In election science, a voting method satisfies the summability criterion if it is possible to tally election results locally by precinct, then calculate the results by adding up all the votes. More formally, the compilation or summation complexity of a voting system measures the difficulty of vote counting for individual precincts, and is equal to the smallest number of bits needed to summarize all the votes. A voting method is called summable if the number of bits grows as a polynomial function of the number of candidates.
Often, a group has to accept a decision, but not all the votes can be gathered together in a single location. In such a situation, we need to take the votes of the present voters and summarize them such that, when the other votes arrive, we can determine the winner. The compilation complexity of a voting-rule is the smallest number of bits required for the summary.

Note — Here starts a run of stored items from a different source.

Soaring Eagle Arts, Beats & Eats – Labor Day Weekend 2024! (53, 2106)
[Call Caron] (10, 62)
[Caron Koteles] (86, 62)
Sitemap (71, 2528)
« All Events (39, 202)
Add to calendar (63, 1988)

A key advantage of low compilation complexity is it makes it easier to verify voting outcomes. Low compilation complexity lets us summarize the outcome in each voting-station separately, which is easy to verify by having representatives from each party count the ballots in each polling station. Then, any voter can verify the final outcome by summing up the results from the 1000 voting stations. This verifiability is important so that the public trusts and accepts the results. The publicly-released information from each precinct can be used by independent election auditors to identify any evidence of electoral fraud with statistical techniques.
Compilation complexity is also algorithmically useful for computing the backward induction winner in Stackelberg voting games.